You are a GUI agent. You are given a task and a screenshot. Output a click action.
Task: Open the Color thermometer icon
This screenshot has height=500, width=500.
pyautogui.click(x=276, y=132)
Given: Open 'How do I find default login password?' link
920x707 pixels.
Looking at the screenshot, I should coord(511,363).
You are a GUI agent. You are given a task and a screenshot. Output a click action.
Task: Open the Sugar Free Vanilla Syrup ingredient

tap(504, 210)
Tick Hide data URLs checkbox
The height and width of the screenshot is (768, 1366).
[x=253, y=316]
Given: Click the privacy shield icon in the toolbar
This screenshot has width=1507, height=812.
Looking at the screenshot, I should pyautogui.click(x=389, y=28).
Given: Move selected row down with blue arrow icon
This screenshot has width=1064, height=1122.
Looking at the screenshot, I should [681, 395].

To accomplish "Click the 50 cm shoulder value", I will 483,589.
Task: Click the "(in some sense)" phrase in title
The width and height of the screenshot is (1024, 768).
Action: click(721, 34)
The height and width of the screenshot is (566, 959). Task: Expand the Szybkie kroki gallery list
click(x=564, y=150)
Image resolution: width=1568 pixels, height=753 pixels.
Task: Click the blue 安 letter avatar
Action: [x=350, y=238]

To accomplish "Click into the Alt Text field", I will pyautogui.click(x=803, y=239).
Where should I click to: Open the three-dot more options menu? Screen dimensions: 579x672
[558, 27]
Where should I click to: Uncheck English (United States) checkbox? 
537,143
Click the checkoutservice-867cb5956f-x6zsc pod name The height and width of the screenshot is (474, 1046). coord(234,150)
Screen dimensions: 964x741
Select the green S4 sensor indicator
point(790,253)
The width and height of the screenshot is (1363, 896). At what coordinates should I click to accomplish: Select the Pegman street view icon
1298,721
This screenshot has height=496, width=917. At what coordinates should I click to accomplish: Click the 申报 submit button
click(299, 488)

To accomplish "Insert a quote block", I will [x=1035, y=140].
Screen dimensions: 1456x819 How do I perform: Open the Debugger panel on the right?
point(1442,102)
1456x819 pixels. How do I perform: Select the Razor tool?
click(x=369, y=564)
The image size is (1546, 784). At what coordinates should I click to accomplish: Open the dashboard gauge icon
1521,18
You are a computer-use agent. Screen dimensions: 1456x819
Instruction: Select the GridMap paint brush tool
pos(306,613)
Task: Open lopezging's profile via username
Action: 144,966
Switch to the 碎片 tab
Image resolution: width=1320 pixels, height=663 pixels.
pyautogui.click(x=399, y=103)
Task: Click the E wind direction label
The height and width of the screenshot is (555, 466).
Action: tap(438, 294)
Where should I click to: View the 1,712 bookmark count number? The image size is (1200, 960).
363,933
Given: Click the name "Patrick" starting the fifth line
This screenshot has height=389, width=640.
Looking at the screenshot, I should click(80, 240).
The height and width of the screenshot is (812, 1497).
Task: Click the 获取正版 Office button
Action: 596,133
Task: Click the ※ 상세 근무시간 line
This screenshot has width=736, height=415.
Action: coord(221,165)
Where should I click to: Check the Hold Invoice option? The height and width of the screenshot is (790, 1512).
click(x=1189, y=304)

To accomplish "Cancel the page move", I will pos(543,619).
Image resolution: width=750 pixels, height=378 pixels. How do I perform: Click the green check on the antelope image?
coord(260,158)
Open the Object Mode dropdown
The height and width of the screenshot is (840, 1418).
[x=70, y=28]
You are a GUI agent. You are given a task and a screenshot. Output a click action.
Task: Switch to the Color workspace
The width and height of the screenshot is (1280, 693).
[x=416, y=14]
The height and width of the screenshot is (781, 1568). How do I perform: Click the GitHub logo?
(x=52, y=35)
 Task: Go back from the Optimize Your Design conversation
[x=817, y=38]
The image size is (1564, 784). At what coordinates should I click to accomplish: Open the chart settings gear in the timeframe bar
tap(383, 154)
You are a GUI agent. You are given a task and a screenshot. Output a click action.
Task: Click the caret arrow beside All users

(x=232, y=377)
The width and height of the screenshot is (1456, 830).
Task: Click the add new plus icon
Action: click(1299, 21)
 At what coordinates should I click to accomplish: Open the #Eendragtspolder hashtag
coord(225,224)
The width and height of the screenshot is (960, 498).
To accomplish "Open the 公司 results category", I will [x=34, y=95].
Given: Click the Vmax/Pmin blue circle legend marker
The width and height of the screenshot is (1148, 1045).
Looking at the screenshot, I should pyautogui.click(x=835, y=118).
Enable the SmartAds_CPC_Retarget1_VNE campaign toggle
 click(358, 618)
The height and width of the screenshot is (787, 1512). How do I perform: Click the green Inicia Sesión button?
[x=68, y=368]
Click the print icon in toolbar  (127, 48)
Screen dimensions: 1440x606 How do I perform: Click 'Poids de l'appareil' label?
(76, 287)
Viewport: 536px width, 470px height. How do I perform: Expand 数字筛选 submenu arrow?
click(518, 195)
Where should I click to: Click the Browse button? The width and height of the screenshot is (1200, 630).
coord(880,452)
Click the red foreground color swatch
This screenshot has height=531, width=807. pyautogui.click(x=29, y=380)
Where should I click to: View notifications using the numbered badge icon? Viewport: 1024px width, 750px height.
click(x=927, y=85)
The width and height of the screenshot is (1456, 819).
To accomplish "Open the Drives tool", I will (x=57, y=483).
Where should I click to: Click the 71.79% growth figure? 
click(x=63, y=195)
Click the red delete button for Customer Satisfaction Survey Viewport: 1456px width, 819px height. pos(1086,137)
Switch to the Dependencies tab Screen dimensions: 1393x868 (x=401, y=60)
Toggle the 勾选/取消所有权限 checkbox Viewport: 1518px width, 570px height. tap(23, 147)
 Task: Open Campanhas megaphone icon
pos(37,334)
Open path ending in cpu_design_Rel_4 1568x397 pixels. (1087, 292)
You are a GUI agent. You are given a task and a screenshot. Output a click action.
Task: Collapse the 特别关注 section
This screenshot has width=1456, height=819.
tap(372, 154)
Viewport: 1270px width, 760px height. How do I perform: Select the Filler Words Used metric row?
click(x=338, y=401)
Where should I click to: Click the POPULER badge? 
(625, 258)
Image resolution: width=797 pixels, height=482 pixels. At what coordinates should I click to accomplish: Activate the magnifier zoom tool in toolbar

→ **WHAT IS NEEDED**: Which lines of the material above contain the word "resolution"? Return each of those lines in full.

→ **OUTPUT OF THE TASK**:
Image resolution: width=1568 pixels, height=753 pixels.
Image resolution: width=1320 pixels, height=663 pixels.
Image resolution: width=750 pixels, height=378 pixels. How do I perform: Click the green check on the antelope image?
Image resolution: width=797 pixels, height=482 pixels. At what coordinates should I click to accomplish: Activate the magnifier zoom tool in toolbar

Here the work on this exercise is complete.